Mag zwar eine schöne Sache sein, jedoch frage ich mich warum ich zusätzlich zu meinen erworbenen Drucker auch noch eine extra Software kaufen soll. Meines Erachtens ist es Aufgabe des Herstellers sich um die Treiber zu kümmern. Schliesslich hab ich ja dafür bezahlt. Und wenn ich es richtig verstanden habe bezahle ich heute  Hardware und SoftwareKnowHow an den Hersteller. (Beispiel GrafigHardware - die ohne Treiber einfach nix wert wäre). Wenn mir der Druckerhersteller einen Gutschein für turboprint.de dazupacken würde, dann sähe es schon wieder ein wenig anders aus. (in meinen Augen  :Wink: )

Bei einem Druckerneukauf würd ich drauf achten das Linux Supportet wird.

## Gestellte Aufgabe 1
Worauf würde man laut dem Forumsbeitrag über Druckertreiber beim Kauf eines neuen Druckers achten?
## Gestellte Aufgabe 2
Schreib den Forumsbeitrag über Druckertreiber im Anschluss an seinen letzten Satz weiter.

## Bereitgestellte Daten
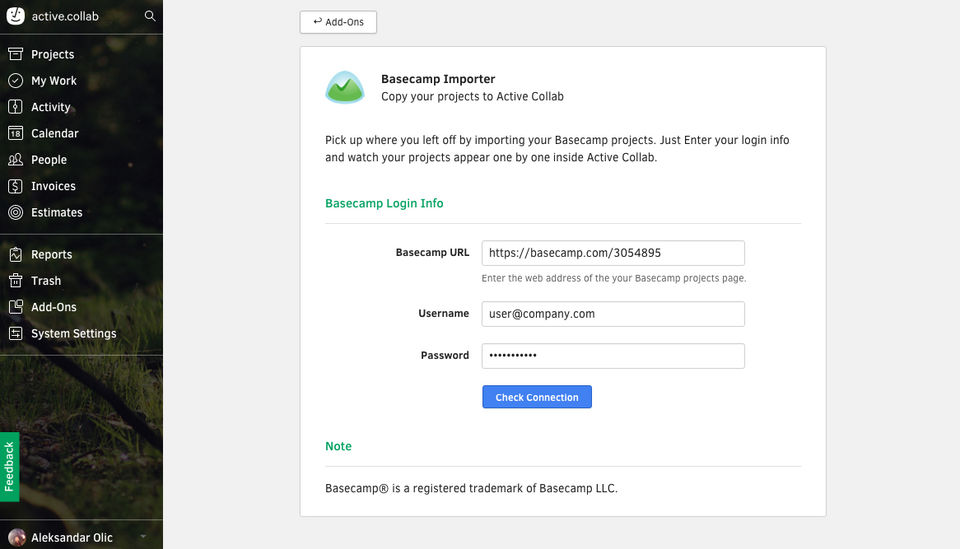The height and width of the screenshot is (549, 960).
Task: Click the search magnifier icon in sidebar
Action: 150,16
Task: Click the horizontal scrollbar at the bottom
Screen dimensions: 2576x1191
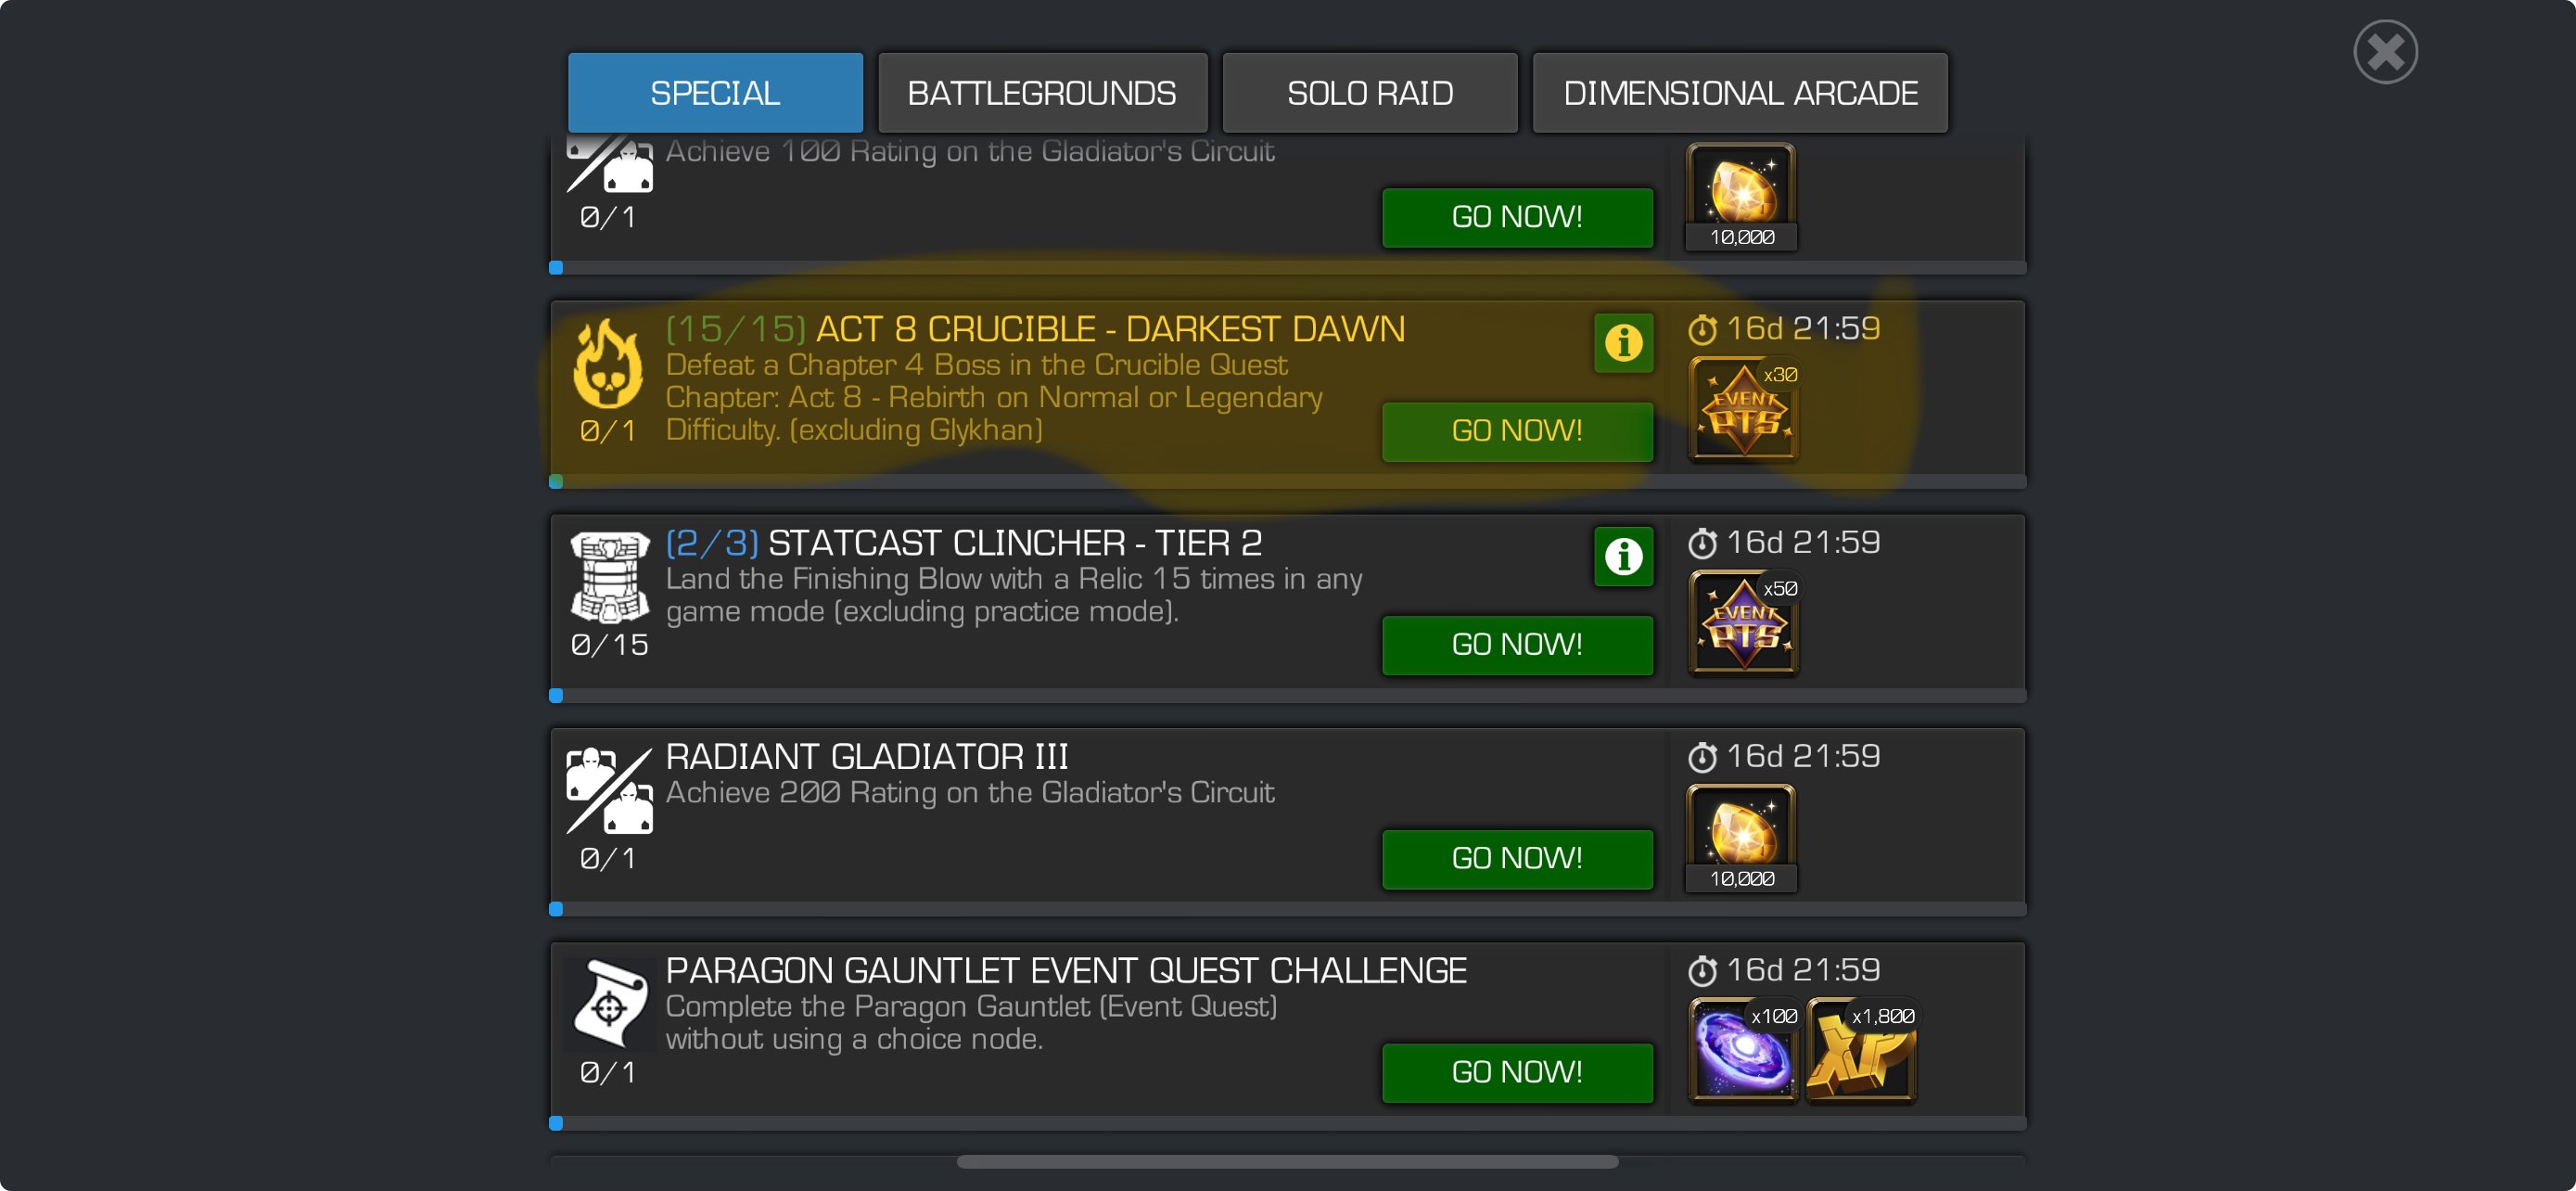Action: tap(1287, 1162)
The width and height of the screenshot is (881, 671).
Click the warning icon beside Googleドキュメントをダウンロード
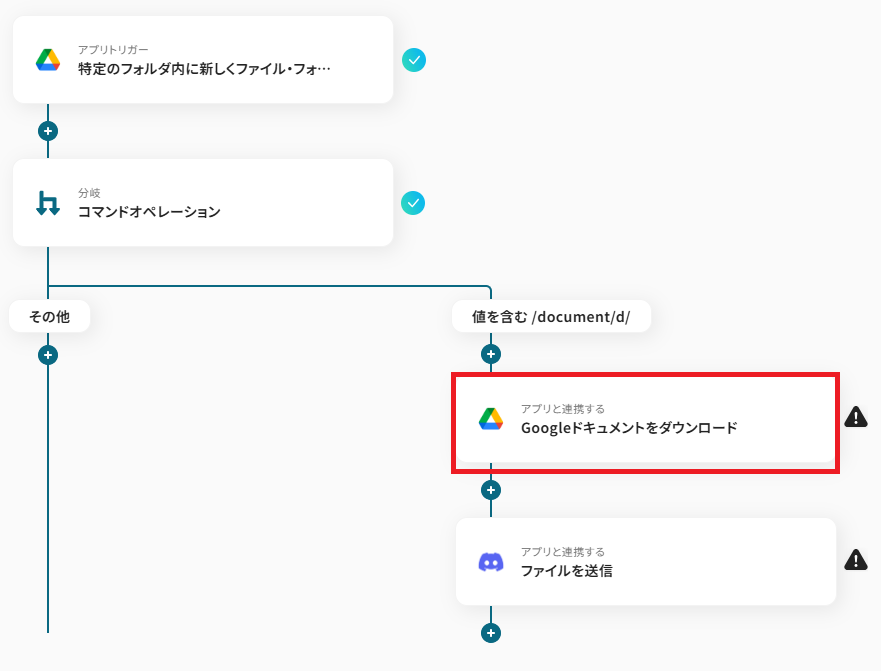pos(856,417)
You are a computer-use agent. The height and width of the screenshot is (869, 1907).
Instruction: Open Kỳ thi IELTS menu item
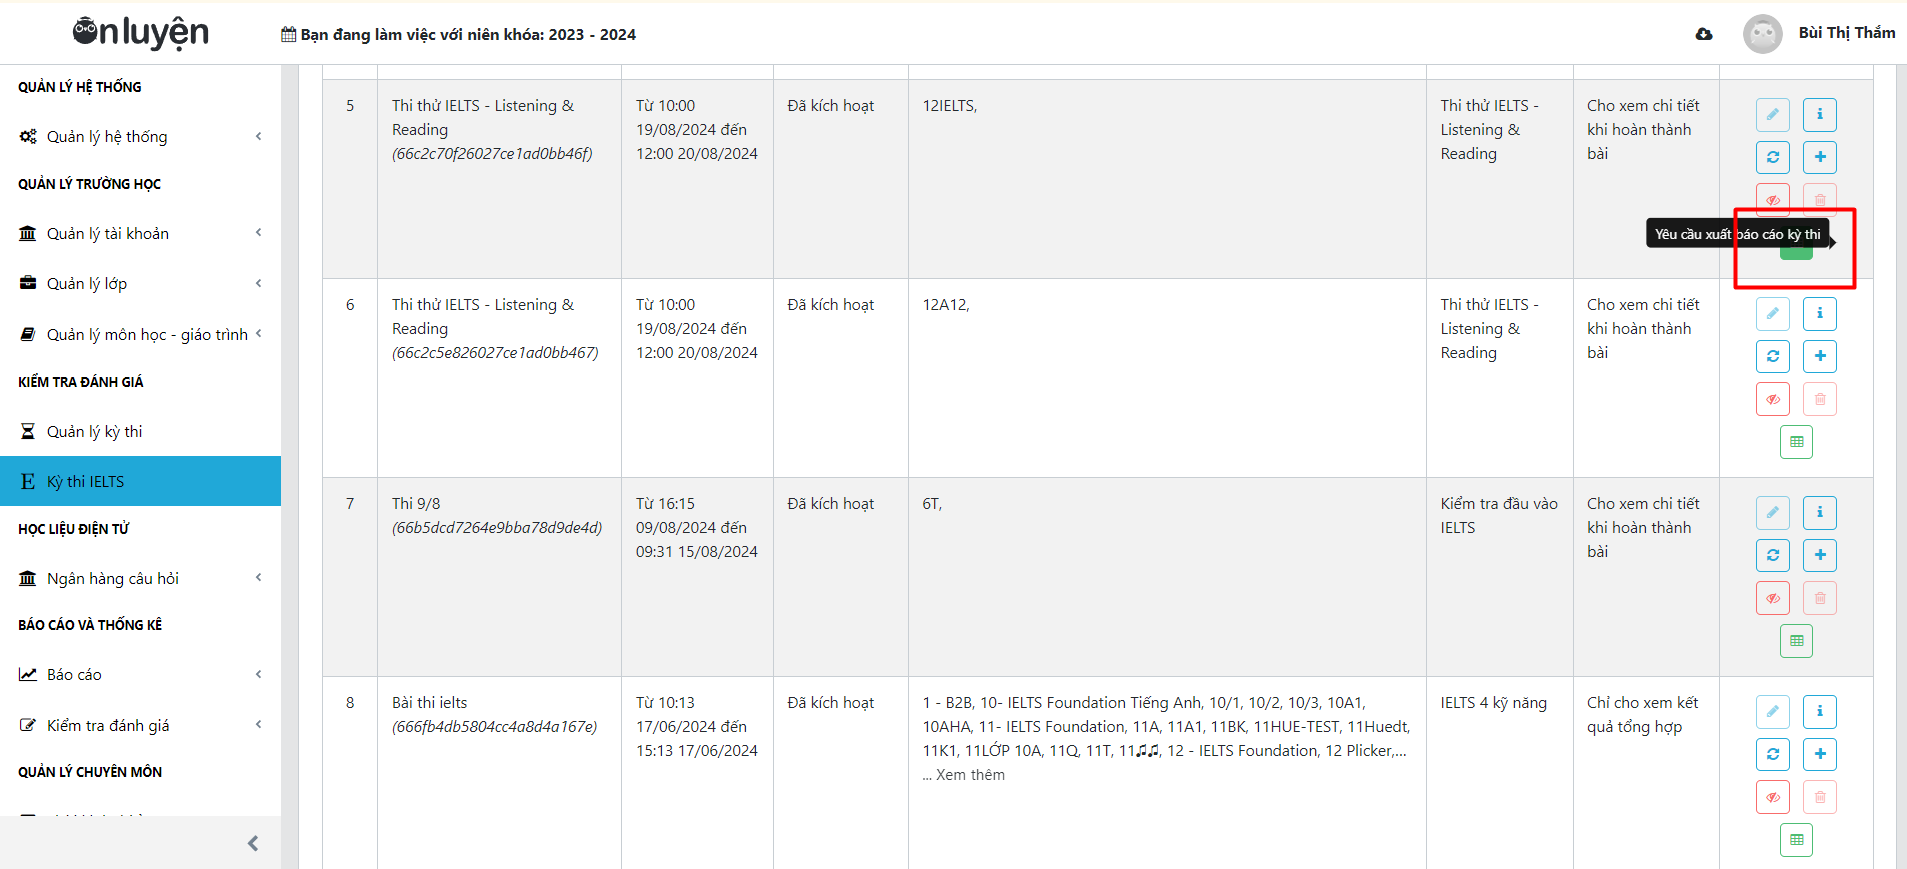(140, 481)
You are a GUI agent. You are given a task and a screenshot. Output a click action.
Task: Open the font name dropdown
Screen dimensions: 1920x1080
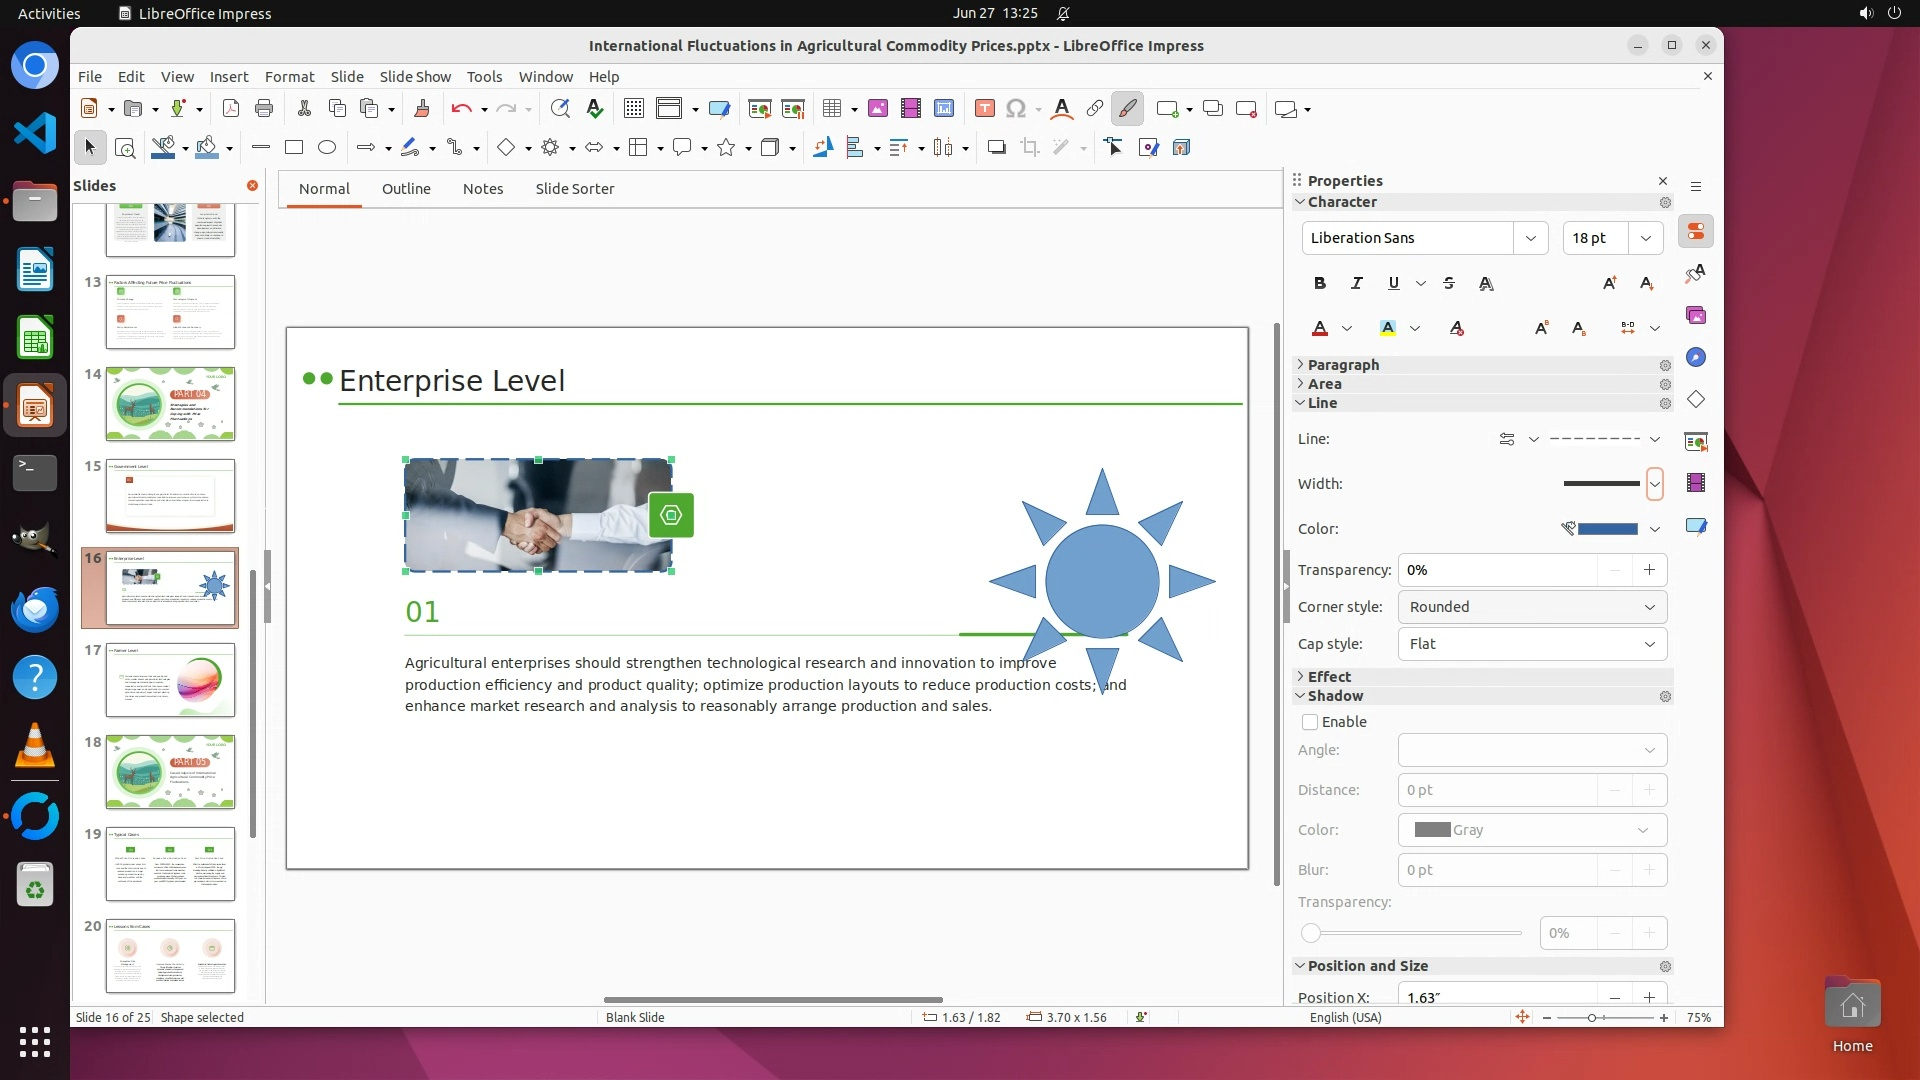pos(1530,238)
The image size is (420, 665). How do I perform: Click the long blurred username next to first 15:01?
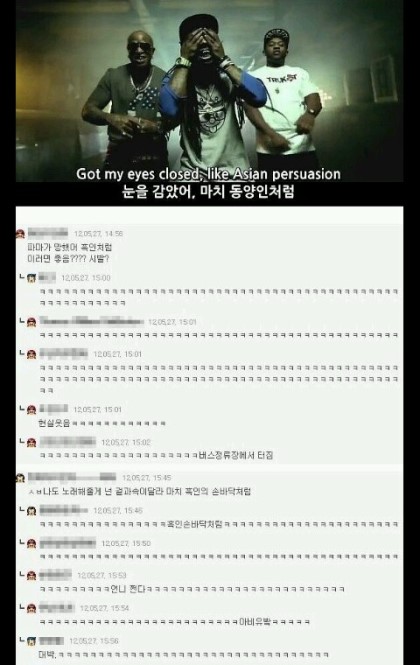coord(92,321)
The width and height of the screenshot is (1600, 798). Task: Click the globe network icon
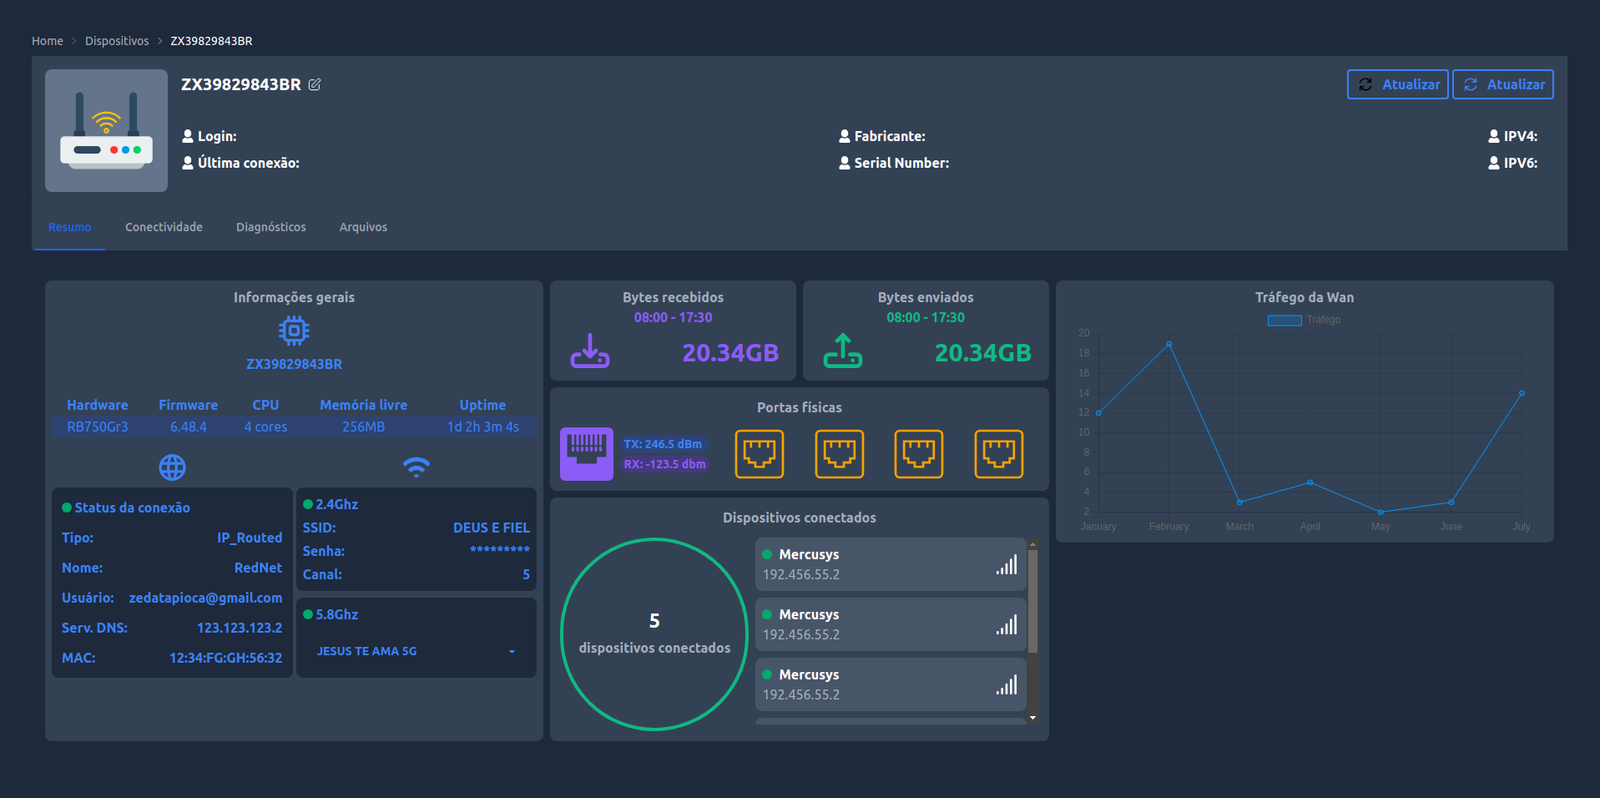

## Schriftliche Antwort 1
Darauf, dass Linux unterstützt wird.

## Schriftliche Antwort 2
Auf jedenfall sollte man dieses Vorgehen nicht unterstützen. Sonst haben wir nie Treiber für Linux & Co.

Von freien Treibern wollen wir mal erst gar nicht anfangen ........

----------

## hoschi

 *Doe John wrote:*   

>  *mrsteven wrote:*    Der Drucker sollte sehr gut von Linux unterstützt werden  
> 
> Schon mal an die Treiber von http://www.turboprint.de/ gedacht?Damit läuft mein Canon,die ja für ihre Nicht-Unterstützung von Linux bekannt sind,perfekt.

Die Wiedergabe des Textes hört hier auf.